## [Work task]
Wherever the line with "The width and height of the screenshot is (681, 551)." sits in the listing below, transcribe from it up to and including the line with "Given: Open the Сайт link via arrow icon", exactly, and leave the remaining lines out.

[[ Available data, beginning ]]

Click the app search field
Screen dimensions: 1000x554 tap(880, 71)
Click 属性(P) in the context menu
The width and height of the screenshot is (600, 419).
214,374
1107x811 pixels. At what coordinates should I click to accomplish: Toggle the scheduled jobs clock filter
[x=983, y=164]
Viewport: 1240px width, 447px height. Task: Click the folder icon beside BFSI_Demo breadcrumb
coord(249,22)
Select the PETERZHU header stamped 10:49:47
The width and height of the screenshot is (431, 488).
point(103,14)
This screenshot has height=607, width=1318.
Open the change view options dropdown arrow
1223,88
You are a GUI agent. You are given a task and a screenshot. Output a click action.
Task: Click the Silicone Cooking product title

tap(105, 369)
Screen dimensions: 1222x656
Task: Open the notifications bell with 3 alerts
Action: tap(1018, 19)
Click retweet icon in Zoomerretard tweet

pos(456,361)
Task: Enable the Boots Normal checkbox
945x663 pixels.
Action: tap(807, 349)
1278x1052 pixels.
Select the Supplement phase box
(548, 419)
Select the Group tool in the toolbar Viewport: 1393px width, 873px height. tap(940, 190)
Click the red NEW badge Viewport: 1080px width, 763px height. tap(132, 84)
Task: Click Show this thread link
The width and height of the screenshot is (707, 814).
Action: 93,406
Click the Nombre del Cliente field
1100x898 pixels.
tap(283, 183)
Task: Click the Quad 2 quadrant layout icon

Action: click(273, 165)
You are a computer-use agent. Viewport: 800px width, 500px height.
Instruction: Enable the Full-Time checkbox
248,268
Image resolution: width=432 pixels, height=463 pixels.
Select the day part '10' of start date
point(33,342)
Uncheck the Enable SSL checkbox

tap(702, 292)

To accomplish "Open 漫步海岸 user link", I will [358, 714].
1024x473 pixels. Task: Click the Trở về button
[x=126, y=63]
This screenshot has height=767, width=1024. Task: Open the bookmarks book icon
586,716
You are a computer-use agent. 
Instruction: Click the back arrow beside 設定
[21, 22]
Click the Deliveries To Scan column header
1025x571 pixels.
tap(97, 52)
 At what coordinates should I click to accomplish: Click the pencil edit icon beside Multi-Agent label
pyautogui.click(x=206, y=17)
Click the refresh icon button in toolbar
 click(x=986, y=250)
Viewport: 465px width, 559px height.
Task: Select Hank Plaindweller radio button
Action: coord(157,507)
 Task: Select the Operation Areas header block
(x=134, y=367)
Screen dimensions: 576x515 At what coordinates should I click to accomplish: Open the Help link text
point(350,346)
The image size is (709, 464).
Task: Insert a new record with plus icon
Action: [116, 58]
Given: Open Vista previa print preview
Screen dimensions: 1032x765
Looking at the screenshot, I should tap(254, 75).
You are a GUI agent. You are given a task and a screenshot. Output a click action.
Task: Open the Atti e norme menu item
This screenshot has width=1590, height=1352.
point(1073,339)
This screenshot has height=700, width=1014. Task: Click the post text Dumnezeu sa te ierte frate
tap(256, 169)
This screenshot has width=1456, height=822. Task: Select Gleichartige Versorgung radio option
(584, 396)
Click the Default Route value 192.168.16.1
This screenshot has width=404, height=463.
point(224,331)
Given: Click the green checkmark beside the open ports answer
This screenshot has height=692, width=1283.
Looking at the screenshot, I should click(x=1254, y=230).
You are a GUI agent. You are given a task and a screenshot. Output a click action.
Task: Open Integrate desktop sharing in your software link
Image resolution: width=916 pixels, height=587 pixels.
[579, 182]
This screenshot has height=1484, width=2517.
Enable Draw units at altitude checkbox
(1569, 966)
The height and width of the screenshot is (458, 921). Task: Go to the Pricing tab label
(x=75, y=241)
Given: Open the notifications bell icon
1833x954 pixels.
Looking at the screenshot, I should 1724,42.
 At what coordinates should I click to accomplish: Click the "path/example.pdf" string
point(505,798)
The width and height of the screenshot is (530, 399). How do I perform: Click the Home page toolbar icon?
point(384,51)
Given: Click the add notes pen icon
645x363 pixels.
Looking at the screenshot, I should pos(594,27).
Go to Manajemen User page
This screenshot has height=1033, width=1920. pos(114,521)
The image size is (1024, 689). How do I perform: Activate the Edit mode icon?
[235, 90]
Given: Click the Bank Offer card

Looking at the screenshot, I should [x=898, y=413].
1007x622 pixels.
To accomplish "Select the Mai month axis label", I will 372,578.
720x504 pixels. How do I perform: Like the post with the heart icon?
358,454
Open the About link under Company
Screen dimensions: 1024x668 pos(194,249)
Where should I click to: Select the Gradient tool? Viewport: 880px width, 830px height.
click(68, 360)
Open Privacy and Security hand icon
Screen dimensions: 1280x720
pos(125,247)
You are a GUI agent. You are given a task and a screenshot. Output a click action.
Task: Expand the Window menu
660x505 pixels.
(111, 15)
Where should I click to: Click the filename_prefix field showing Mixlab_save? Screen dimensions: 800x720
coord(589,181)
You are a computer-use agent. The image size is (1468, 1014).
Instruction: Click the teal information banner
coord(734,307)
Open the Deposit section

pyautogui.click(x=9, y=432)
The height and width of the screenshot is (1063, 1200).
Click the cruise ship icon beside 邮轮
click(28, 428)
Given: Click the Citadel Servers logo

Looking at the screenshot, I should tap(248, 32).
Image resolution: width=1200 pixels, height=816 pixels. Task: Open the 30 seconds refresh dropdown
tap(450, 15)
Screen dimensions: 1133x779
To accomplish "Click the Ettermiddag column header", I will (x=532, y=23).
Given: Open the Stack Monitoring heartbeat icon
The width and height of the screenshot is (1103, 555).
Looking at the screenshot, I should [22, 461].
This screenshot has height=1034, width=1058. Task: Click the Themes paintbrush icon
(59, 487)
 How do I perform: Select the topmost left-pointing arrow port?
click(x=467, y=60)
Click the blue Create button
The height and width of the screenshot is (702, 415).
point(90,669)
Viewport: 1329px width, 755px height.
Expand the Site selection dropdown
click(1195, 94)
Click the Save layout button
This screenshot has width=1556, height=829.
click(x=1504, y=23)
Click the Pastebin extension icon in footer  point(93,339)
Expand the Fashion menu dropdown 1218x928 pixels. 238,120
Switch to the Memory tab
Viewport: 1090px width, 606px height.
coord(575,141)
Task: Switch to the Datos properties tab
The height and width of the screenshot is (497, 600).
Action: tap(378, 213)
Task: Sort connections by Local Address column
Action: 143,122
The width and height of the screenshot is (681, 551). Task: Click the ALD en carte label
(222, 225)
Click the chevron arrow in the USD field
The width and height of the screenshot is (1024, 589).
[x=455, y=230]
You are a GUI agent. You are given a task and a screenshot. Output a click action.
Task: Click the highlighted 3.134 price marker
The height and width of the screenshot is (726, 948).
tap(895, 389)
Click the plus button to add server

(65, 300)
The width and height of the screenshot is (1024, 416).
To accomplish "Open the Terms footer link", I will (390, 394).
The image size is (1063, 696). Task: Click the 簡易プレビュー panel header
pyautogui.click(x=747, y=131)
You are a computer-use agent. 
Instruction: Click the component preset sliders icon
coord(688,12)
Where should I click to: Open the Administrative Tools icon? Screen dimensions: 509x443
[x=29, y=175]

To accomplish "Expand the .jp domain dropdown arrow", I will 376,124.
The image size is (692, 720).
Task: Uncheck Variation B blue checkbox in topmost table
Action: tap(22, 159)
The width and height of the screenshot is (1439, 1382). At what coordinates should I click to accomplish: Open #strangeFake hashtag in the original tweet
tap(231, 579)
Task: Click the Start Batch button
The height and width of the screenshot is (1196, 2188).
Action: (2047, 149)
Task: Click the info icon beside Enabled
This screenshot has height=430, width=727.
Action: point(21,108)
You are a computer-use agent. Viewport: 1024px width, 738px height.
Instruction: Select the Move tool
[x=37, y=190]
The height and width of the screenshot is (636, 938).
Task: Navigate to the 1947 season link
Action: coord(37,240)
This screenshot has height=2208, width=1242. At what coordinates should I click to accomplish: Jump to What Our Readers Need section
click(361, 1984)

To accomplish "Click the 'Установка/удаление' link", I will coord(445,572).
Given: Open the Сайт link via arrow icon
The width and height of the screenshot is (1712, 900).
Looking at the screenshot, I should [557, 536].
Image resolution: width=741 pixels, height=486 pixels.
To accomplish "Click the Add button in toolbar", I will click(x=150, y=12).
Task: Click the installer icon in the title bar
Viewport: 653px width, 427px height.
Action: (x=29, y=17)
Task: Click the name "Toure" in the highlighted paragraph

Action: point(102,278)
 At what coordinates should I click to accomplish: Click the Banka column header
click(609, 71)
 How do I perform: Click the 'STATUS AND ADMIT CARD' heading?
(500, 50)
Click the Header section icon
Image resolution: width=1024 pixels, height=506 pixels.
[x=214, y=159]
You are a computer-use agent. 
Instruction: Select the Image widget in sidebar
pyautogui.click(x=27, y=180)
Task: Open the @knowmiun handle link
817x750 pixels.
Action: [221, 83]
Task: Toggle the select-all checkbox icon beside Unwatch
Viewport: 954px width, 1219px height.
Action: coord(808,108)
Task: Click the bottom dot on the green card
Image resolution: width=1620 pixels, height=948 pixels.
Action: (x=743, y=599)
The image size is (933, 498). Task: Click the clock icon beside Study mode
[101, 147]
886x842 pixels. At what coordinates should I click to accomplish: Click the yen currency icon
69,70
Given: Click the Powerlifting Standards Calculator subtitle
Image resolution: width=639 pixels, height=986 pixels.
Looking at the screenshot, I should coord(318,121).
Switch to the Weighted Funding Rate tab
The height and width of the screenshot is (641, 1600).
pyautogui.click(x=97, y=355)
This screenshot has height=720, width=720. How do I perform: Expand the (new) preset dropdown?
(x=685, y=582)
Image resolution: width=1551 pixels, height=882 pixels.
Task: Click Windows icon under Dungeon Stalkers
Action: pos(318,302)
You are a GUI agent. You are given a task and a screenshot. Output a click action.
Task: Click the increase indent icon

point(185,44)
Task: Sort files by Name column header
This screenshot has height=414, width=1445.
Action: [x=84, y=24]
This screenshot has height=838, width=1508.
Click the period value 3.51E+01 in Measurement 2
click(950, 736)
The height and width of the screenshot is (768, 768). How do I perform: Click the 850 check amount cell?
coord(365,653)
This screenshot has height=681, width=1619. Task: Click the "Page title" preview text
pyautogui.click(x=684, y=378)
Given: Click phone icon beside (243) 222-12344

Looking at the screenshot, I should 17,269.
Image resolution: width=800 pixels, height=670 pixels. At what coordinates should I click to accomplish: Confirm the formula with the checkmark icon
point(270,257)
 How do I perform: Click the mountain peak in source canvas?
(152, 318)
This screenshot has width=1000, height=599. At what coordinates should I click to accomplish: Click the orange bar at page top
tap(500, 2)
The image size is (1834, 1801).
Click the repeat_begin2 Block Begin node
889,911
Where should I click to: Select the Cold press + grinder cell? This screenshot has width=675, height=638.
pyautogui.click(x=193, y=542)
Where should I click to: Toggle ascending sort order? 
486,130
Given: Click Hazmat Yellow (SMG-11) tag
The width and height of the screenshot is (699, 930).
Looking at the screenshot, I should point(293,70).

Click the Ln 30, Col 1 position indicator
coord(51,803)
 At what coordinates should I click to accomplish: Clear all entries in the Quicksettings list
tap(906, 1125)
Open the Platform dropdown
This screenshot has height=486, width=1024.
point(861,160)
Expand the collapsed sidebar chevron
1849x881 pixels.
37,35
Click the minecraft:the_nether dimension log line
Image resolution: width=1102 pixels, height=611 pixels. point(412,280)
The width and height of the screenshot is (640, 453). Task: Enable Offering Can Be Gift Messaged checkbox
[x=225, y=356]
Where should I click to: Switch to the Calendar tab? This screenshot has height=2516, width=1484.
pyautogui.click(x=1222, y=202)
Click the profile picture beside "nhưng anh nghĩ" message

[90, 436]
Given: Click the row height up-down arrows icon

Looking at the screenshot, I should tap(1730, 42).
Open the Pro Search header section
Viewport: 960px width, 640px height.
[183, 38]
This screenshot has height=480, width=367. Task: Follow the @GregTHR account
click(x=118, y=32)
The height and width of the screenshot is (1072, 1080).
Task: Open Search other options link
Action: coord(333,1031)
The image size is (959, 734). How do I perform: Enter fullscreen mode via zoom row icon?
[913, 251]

[[ Available data, end ]]

## [Written response]
The width and height of the screenshot is (681, 551). Task: Click the ALD en carte label
(222, 225)
Click the chevron arrow in the USD field
The width and height of the screenshot is (1024, 589).
[x=455, y=230]
You are a GUI agent. You are given a task and a screenshot. Output a click action.
Task: Click the highlighted 3.134 price marker
The height and width of the screenshot is (726, 948).
tap(895, 389)
Click the plus button to add server

(65, 300)
The width and height of the screenshot is (1024, 416).
To accomplish "Open the Terms footer link", I will (390, 394).
The image size is (1063, 696). Task: Click the 簡易プレビュー panel header
pyautogui.click(x=747, y=131)
You are a computer-use agent. 
Instruction: Click the component preset sliders icon
coord(688,12)
Where should I click to: Open the Administrative Tools icon? Screen dimensions: 509x443
[x=29, y=175]

To accomplish "Expand the .jp domain dropdown arrow", I will 376,124.
The image size is (692, 720).
Task: Uncheck Variation B blue checkbox in topmost table
Action: tap(22, 159)
The width and height of the screenshot is (1439, 1382). At what coordinates should I click to accomplish: Open #strangeFake hashtag in the original tweet
tap(231, 579)
Task: Click the Start Batch button
The height and width of the screenshot is (1196, 2188).
Action: (2047, 149)
Task: Click the info icon beside Enabled
This screenshot has height=430, width=727.
Action: point(21,108)
You are a computer-use agent. Viewport: 1024px width, 738px height.
Instruction: Select the Move tool
[x=37, y=190]
The height and width of the screenshot is (636, 938).
Task: Navigate to the 1947 season link
Action: coord(37,240)
This screenshot has height=2208, width=1242. At what coordinates should I click to accomplish: Jump to What Our Readers Need section
click(361, 1984)

To accomplish "Click the 'Установка/удаление' link", I will coord(445,572).
Given: Open the Сайт link via arrow icon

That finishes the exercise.